I believe the European Union, and each of the Member States, should recognize the consequences of unintended trifurcation and undermining of security, and find a path forward that avoids these consequences—particularly at a time when like-minded democratic countries are rallying around the importance of preserving an open, safe, secure, and interoperable global network.
The recently passed Digital Markets Act is intended to be an economic competition policy regulation that restructures the rules by which large technology companies can do business in Europe. One of the provisions would force smartphone producers to allow millions of unvetted apps onto their products. This would be instead of, and in substitution of, only apps from official app stores that have been vetted for security and privacy, subject to removal for maligned activity, and required to be safely patched and updated to protect the user.
Device producers have the incentive to ensure the safety and security of the device and ecosystem, and this is one reason why national security agencies around the world (including the NSA, GCHQ, EUROPOL, India CERT, NZ CERT, FTC) set as a best practice only downloading apps from official app stores. Further, the DMA would force the phone producer to allow these unvetted apps to interoperate with the underlying software and hardware of the device. As one would imagine, both these requirements would be a maligned actor’s dream and greatly expand the attack surface of the device.
THERE IS STILL TIME TO ACT
While the European Commission did not intend to undermine the security and privacy of every user in Europe (the same device is used in consumer, enterprise, critical infrastructure, military, and intelligence networks), the predictable consequence of these provisions would. Currently, the Commission is undertaking a process to determine how to implement the provisions of the DMA, and there is still an opportunity to pause implementation (under Article 10 of the DMA) until the national and public security issues can be resolved. As the Member States reserve the “competency” (jurisdiction) over national security issues, I believe they should exercise that inherent power here.

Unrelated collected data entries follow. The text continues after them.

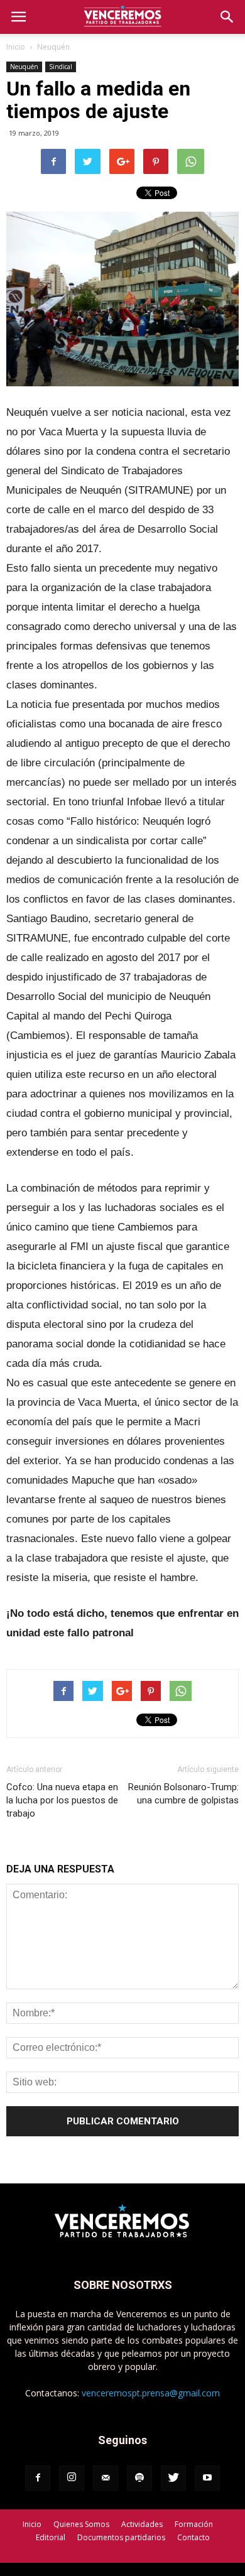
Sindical (60, 66)
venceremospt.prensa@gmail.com (151, 2393)
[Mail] (105, 2478)
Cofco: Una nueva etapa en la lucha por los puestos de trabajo (62, 1800)
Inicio (15, 46)
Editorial (50, 2537)
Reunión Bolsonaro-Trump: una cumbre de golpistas (183, 1793)
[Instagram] (71, 2478)
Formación (194, 2524)
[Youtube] (207, 2478)
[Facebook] (37, 2478)
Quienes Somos (81, 2524)
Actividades (142, 2524)
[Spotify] (139, 2478)
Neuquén (53, 46)
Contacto (193, 2537)
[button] (227, 17)
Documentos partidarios (121, 2537)
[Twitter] (173, 2478)
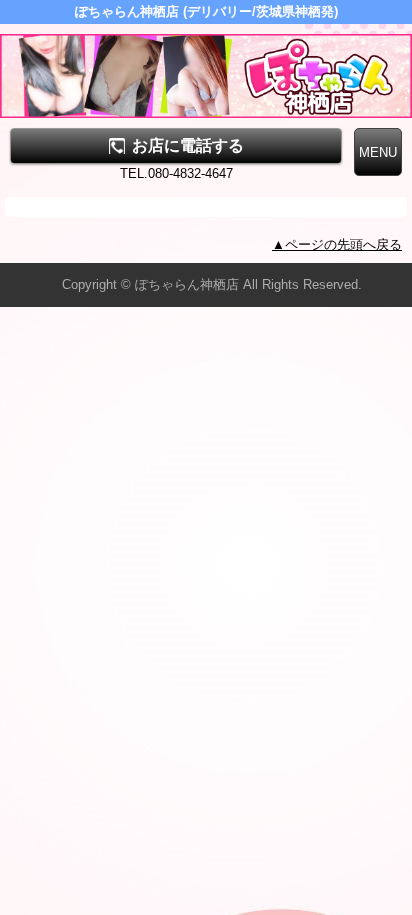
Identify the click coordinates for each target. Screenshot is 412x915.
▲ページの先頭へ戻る (337, 244)
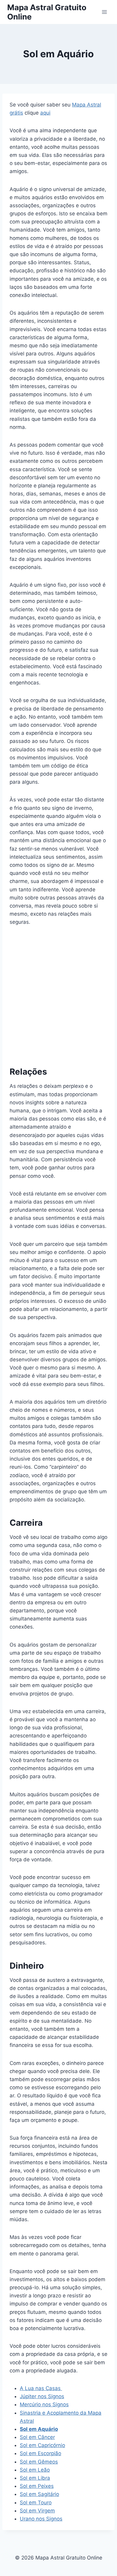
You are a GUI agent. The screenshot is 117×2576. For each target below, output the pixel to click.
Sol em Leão (35, 2470)
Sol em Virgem (37, 2511)
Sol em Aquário (39, 2429)
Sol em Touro (36, 2503)
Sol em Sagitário (39, 2494)
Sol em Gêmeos (39, 2462)
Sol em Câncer (37, 2437)
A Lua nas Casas (41, 2388)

A similar European-specific, unintended security consequence situation exists with the European Commission’s proposed Cyber Resiliency Act. The CRA would create a Europe-wide technology product certification scheme that would require most products sold in Europe (including routers, browsers, mobile operating systems, network interfaces, public-key infrastructure, high-risk AI systems, and many others) to be designed, developed, and produced as specified by the European Commission pursuant to a highly regulatory structure giving broad discretion the European Commission to set the requirements.
Although the CRA indicates that the Commission may accept product certifications from other countries, it is left to the Commission to decide whether any such alternative certification is acceptable. As set out above, the same commercial products that are used in consumer networks are used in enterprise, critical infrastructure, military, and intelligence networks, and the import of the CRA is that Brussels will design and develop products used in all these networks.
WHERE DO WE GO FROM HERE?
Besides slowing down innovation and security through the creation of a heavily regulated environment and creating trade barriers, I believe fundamentally having European Commission agencies design, develop, and create production requirements for complex commercial products will have the unintended consequence of making us less, not more, secure. This is another area where Member States, which retain national security “competency” and whose national security agencies already participate in the global Common Criteria product evaluation scheme (based on “protection profile” criteria developed by industry and approved by the agencies), might weigh in to curb any trifurcation and adverse security effects.
The European Union, and each of the Member States, should pause and recognize this unintended trifurcation and undermining of security consequences, and course correct the paths forward on these initiatives. United States policymakers have considered and rejected DMA-like initiatives. They should take on board the lessons learned from these European initiatives, ensure they apply a security and trust screen to any proposed legislation or regulation, and urge their European partners not to trifurcate, or make less secure, global networks—particularly in the face of current grand geopolitical challenges. U.S. and European interests are aligned here and reinforce each other. An unintentional trifurcation of global networks and loss of security would be counterproductive.
I believe technology producers and users should likewise weigh in with the European Commission and each of the Member States, urging them to course-correct and not further balkanize products and networks or undermine security and trust. Technology has never held greater promise to benefit the world, but in my opinion, that promise will only be fully realized when we have trust in the products and services we use today and tomorrow.
Adam Golodner is the Founder and CEO of Vortex Strategic Consulting and the Co-Chair of Trusted Future.